Court Opinion

ID: 7947676
Source: CourtListenerOpinion
Date Created: 2022-09-08 23:22:32.16259+00
Date Added: 2024-06-11T16:34:00.019671
License: Public Domain

Bird, J.
While defendant was engaged in moving a house on Forbes street in the city of Kalamazoo, the plaintiff, a boy of two years of age, took hold of a wire cable which was passing through a pulley and his hand was drawn into it and a portion of his thumb amputated. The pulley was fastened to a telephone pole in front of plaintiff’s home, near where he was accustomed to play. The negligence with which the defendant was charged was his failure to protect the pulley with a mechanical guard and also for his failure to keep plaintiff away from the cable and pulley. A trial resulted in a verdict for defendant, and plaintiff complains of several errors committed by the trial court during the course of the trial.

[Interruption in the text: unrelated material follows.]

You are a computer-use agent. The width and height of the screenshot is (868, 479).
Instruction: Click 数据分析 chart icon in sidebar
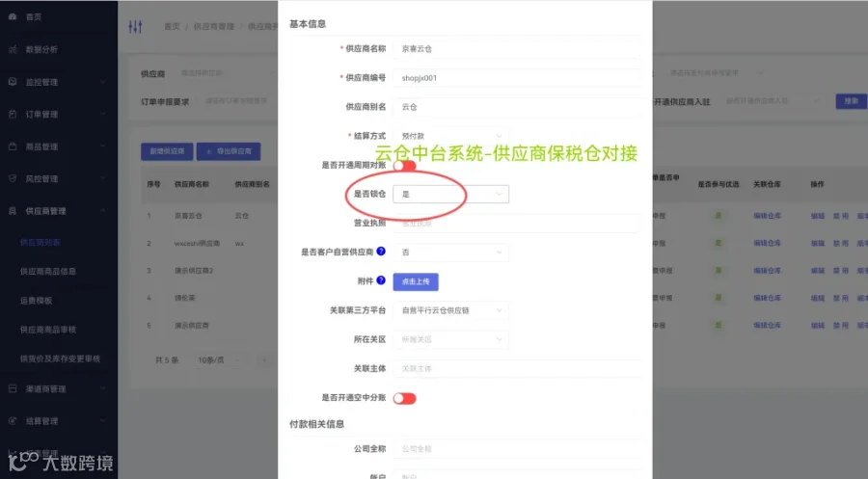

The defendant was permitted to show that the *439agencies employed in moving the building were the usual and customary ones in moving buildings, and that it would destroy the usefulness of the pulley to place a mechanical guard over or around it. This testimony was taken subject to the plaintiff’s objection that it was incompetent to show what the custom was of other movers in that vicinity, and he argues that, because other movers were negligent, it would not excuse the negligence of the defendant. This testimony was admitted by the court, and the jury instructed that they had a right to consider it in determining whether the defendant was guilty of the negligence charged. We are of the opinion that this testimony was admissible. No complaint is made that the defendant was committing an unlawful act in moving the building upon the highway. The complaint in the declaration is aimed at the manner of doing the act. Ordinarily, when the question arises as to whether the doing of a lawful thing is done in a negligent manner, such testimony is admissible. Larson v. Ring, 43 Minn. 88 (44 N. W. 1078); Kelly v. Railway Co., 28 Minn. 98 (9 N. W. 588); Kolsti, An Infant, v. Railway Co., 32 Minn. 133 (19 N. W. 655); Missouri, etc., R. Co. v. Holley, 30 Kan. 474 (1 Pac. 554); Boick v. Bissell, 80 Mich. 260 (45 N. W. 55).

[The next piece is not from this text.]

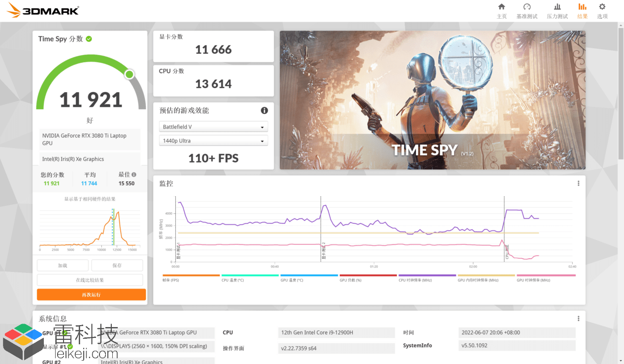Click the Time Spy hero image

point(432,100)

Complaint is also made because several witnesses were permitted to testify as to what the custom of defendant’s employees was in watching and protecting the children who might gather around the apparatus. This testimony appears to be objectionable on the ground of incompetency (Blanchette v. Railway Co., 175 Mass. 51 [55 N. E. 481]), but we do not think that the. case should be reversed on this ground, as nearly all of the witnesses, after testifying upon the subject of custom, went into detail and related what was done by them on this particular day in protecting the children. Of course it was not *440important as to what they were • accustomed to do; it was what they actually did in watching and protecting the children that was important in determining the care which was exercised.

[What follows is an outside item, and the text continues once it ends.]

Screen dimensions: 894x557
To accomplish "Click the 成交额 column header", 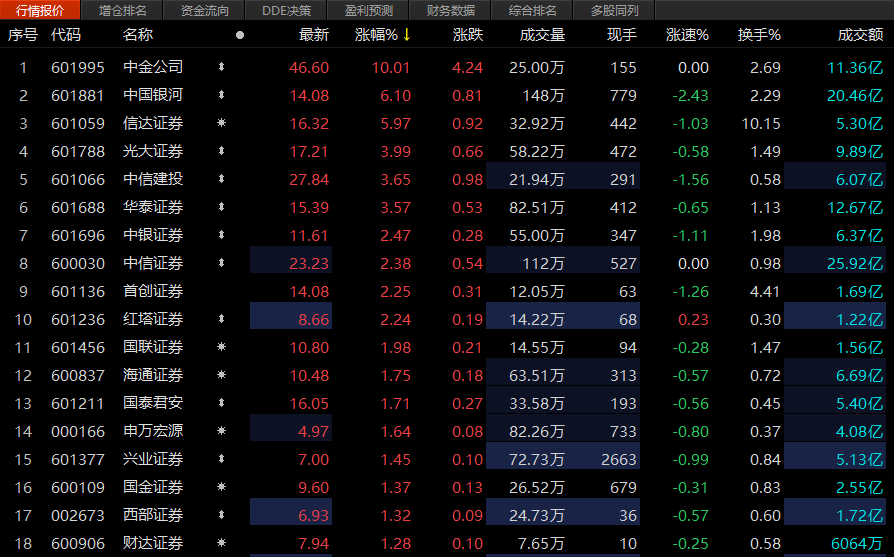I will (860, 35).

It appeared in the testimony that the plaintiff was left by the mother shortly before the accident in the care of Ray Hartkee, a boy 10 years of age, who was living in plaintiff’s family. Hartkee testified upon cross-examination, over plaintiff’s objection, that the reason the Slacks had him in the family was to take care of the children. It is said that this testimony was incompetent and harmful because it carried with it the inference that the mother was careless in caring for him and therefore contributed to his injuries. If this view were taken by the jury, it must have been dissipated by the charge of the court wherein he made it very plain that the plaintiff could not be charged with contributory negligence on account of his extreme youth, and further that he could not be charged with the negligence of his parents. By reason of this instruction, we think no harm resulted to plaintiff’s case.
Several exceptions are taken to the charge of the court. Most of them involve the same questions as are raised by the objections to the admissibility of the testimony.
The charge in its entirety was a fair one, and we think the judgment of the trial court should be affirmed.
Steere, C. J., and Moore, McAlvay, Brooke, Kuhn, and Stone, JJ., concurred with Bird, J.